[Stored data entries]
============
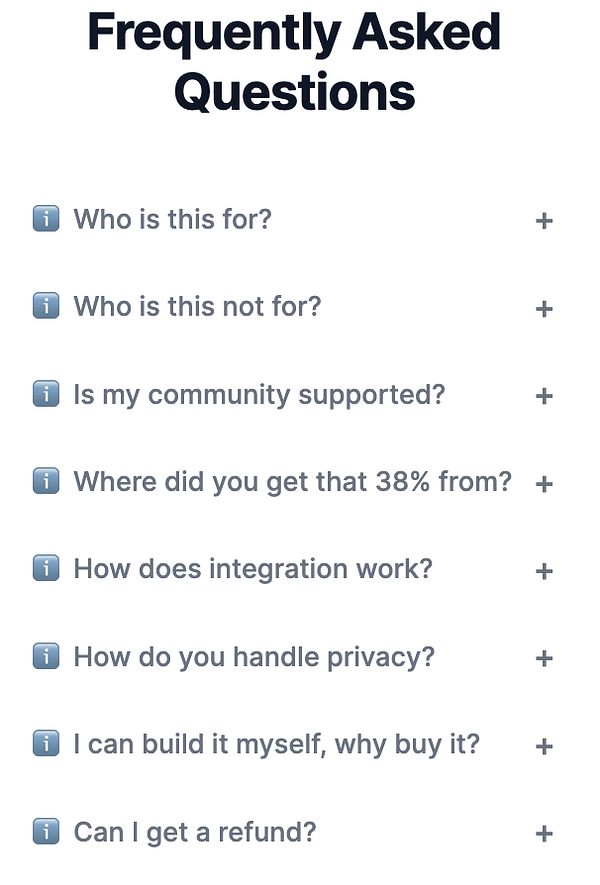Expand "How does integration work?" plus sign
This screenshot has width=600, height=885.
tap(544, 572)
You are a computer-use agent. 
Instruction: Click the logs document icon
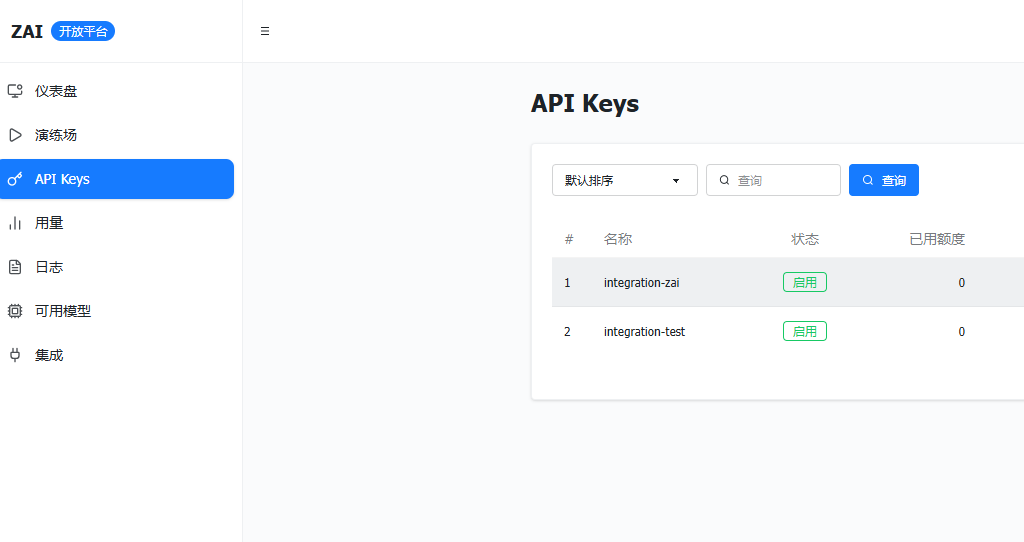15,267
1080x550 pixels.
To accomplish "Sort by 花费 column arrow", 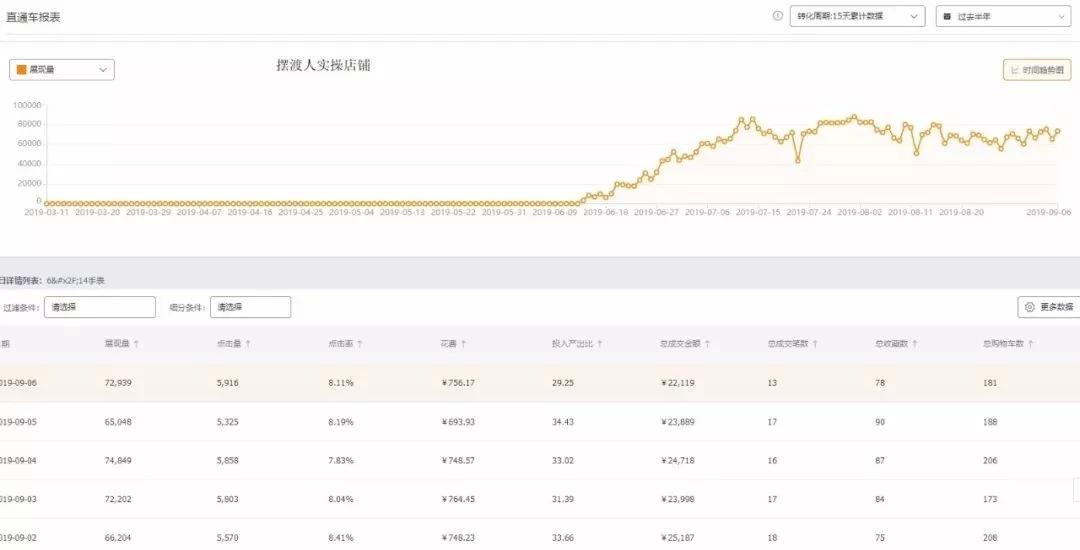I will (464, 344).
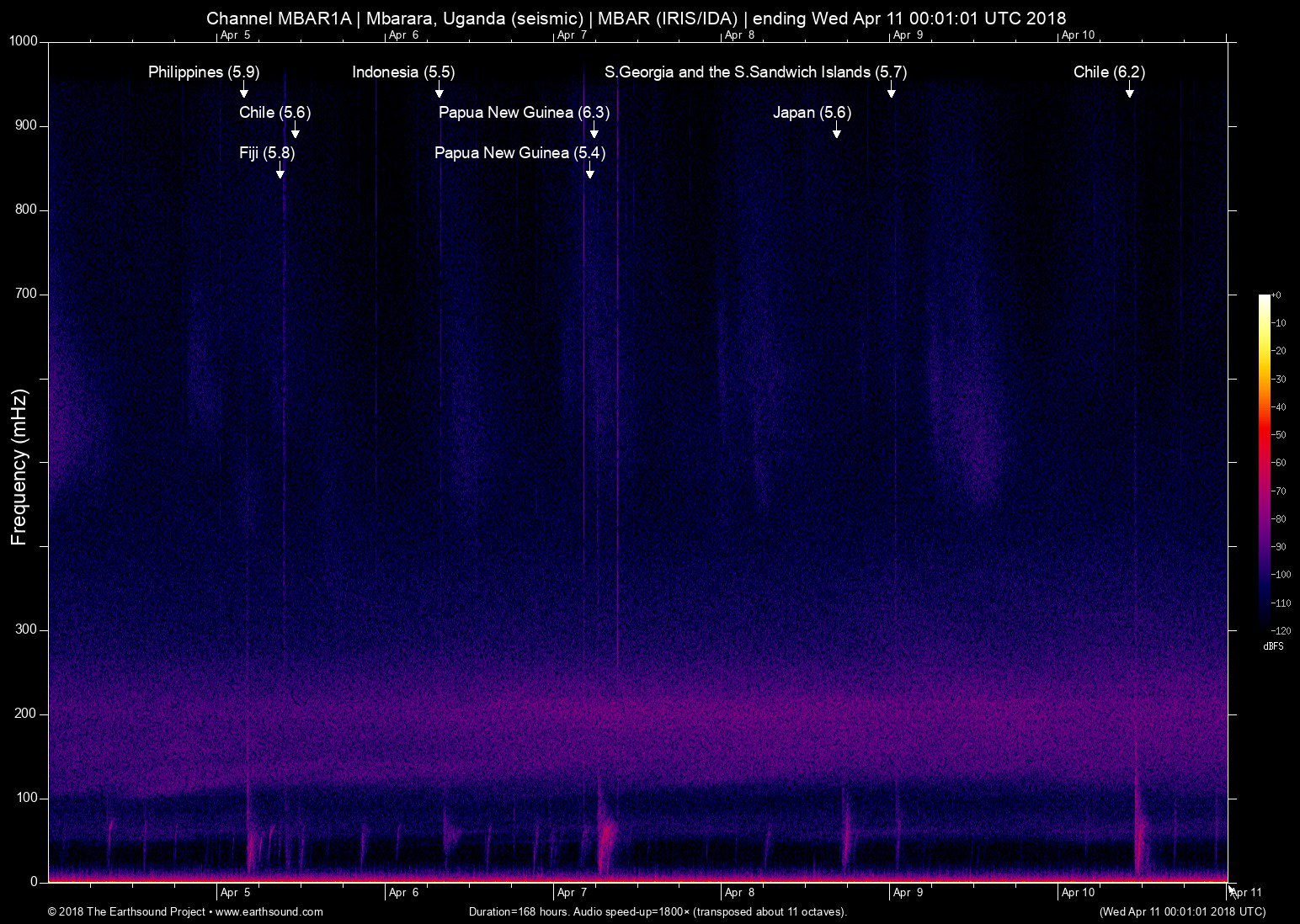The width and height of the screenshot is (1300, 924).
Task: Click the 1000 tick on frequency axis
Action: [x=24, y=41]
============
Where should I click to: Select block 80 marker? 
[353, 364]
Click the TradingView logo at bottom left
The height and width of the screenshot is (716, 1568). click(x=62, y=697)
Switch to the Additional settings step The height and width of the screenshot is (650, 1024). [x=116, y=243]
============
INSTRUCTIONS FOR THE TASK: Print exactly the lines above, between the one holding "Click the TradingView logo at bottom left" and the one holding "Switch to the", inclusive, and nothing besides.

ANSWER SPACE:
Click the TradingView logo at bottom left
The height and width of the screenshot is (716, 1568). click(x=62, y=697)
Switch to the Additional settings step The height and width of the screenshot is (650, 1024). [x=116, y=243]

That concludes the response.